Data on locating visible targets
'''
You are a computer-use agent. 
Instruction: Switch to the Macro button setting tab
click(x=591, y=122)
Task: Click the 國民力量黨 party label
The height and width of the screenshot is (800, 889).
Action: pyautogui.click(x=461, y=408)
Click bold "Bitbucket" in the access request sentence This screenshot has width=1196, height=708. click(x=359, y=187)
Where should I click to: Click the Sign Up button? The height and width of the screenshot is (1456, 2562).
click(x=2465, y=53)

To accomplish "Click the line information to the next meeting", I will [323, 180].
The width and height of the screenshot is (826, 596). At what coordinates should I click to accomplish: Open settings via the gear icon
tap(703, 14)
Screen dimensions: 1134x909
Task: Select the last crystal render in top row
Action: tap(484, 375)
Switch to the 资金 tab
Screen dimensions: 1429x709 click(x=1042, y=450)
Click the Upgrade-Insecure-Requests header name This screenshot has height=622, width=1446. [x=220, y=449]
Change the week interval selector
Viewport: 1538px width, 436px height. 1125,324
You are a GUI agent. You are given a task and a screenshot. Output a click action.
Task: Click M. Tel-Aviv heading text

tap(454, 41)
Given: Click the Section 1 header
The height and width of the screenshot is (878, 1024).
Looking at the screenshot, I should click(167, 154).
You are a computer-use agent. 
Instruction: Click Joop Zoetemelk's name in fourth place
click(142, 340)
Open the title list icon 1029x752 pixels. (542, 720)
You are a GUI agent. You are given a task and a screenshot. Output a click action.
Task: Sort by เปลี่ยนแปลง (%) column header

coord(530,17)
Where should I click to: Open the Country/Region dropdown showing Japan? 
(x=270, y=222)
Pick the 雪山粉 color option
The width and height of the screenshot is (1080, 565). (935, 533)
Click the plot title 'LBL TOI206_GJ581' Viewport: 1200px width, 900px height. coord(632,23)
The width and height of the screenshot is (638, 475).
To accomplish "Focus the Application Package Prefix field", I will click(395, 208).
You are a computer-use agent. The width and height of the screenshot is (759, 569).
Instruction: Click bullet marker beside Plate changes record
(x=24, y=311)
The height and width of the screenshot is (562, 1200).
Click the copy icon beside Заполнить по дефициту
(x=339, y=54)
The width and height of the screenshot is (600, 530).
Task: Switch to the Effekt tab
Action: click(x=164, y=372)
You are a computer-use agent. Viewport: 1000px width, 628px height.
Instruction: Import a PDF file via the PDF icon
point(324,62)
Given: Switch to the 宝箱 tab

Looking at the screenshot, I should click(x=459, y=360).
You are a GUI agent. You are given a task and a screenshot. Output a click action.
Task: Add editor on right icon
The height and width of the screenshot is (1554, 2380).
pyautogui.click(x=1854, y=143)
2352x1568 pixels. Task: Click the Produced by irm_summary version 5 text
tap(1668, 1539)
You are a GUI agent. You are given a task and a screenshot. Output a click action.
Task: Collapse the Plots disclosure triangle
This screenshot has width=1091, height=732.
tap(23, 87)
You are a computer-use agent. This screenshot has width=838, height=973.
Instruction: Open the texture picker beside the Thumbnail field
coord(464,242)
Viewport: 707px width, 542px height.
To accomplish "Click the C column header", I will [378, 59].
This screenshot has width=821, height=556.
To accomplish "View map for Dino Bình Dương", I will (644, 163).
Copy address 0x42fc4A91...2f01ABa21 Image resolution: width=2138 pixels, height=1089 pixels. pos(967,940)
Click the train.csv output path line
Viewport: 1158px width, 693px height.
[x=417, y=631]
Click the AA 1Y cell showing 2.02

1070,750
'''
Edit the material above, changing "computer-use agent" to "desktop agent" and leaving everything else unchanged.

## FULL OUTPUT
You are a desktop agent. 
Instruction: Switch to the Macro button setting tab
click(x=591, y=122)
Task: Click the 國民力量黨 party label
The height and width of the screenshot is (800, 889).
Action: pyautogui.click(x=461, y=408)
Click bold "Bitbucket" in the access request sentence This screenshot has width=1196, height=708. click(x=359, y=187)
Where should I click to: Click the Sign Up button? The height and width of the screenshot is (1456, 2562).
click(x=2465, y=53)

To accomplish "Click the line information to the next meeting", I will [323, 180].
The width and height of the screenshot is (826, 596). At what coordinates should I click to accomplish: Open settings via the gear icon
tap(703, 14)
Screen dimensions: 1134x909
Task: Select the last crystal render in top row
Action: tap(484, 375)
Switch to the 资金 tab
Screen dimensions: 1429x709 click(x=1042, y=450)
Click the Upgrade-Insecure-Requests header name This screenshot has height=622, width=1446. [x=220, y=449]
Change the week interval selector
Viewport: 1538px width, 436px height. 1125,324
You are a GUI agent. You are given a task and a screenshot. Output a click action.
Task: Click M. Tel-Aviv heading text

tap(454, 41)
Given: Click the Section 1 header
The height and width of the screenshot is (878, 1024).
Looking at the screenshot, I should click(167, 154).
You are a desktop agent. 
Instruction: Click Joop Zoetemelk's name in fourth place
click(142, 340)
Open the title list icon 1029x752 pixels. (542, 720)
You are a GUI agent. You are given a task and a screenshot. Output a click action.
Task: Sort by เปลี่ยนแปลง (%) column header

coord(530,17)
Where should I click to: Open the Country/Region dropdown showing Japan? 
(x=270, y=222)
Pick the 雪山粉 color option
The width and height of the screenshot is (1080, 565). (935, 533)
Click the plot title 'LBL TOI206_GJ581' Viewport: 1200px width, 900px height. coord(632,23)
The width and height of the screenshot is (638, 475).
To accomplish "Focus the Application Package Prefix field", I will click(395, 208).
You are a desktop agent. The width and height of the screenshot is (759, 569).
Instruction: Click bullet marker beside Plate changes record
(x=24, y=311)
The height and width of the screenshot is (562, 1200).
Click the copy icon beside Заполнить по дефициту
(x=339, y=54)
The width and height of the screenshot is (600, 530).
Task: Switch to the Effekt tab
Action: click(x=164, y=372)
You are a desktop agent. Viewport: 1000px width, 628px height.
Instruction: Import a PDF file via the PDF icon
point(324,62)
Given: Switch to the 宝箱 tab

Looking at the screenshot, I should click(x=459, y=360).
You are a GUI agent. You are given a task and a screenshot. Output a click action.
Task: Add editor on right icon
The height and width of the screenshot is (1554, 2380).
pyautogui.click(x=1854, y=143)
2352x1568 pixels. Task: Click the Produced by irm_summary version 5 text
tap(1668, 1539)
You are a GUI agent. You are given a task and a screenshot. Output a click action.
Task: Collapse the Plots disclosure triangle
This screenshot has width=1091, height=732.
tap(23, 87)
You are a desktop agent. This screenshot has width=838, height=973.
Instruction: Open the texture picker beside the Thumbnail field
coord(464,242)
Viewport: 707px width, 542px height.
To accomplish "Click the C column header", I will [378, 59].
This screenshot has width=821, height=556.
To accomplish "View map for Dino Bình Dương", I will (644, 163).
Copy address 0x42fc4A91...2f01ABa21 Image resolution: width=2138 pixels, height=1089 pixels. pos(967,940)
Click the train.csv output path line
Viewport: 1158px width, 693px height.
[x=417, y=631]
Click the AA 1Y cell showing 2.02

1070,750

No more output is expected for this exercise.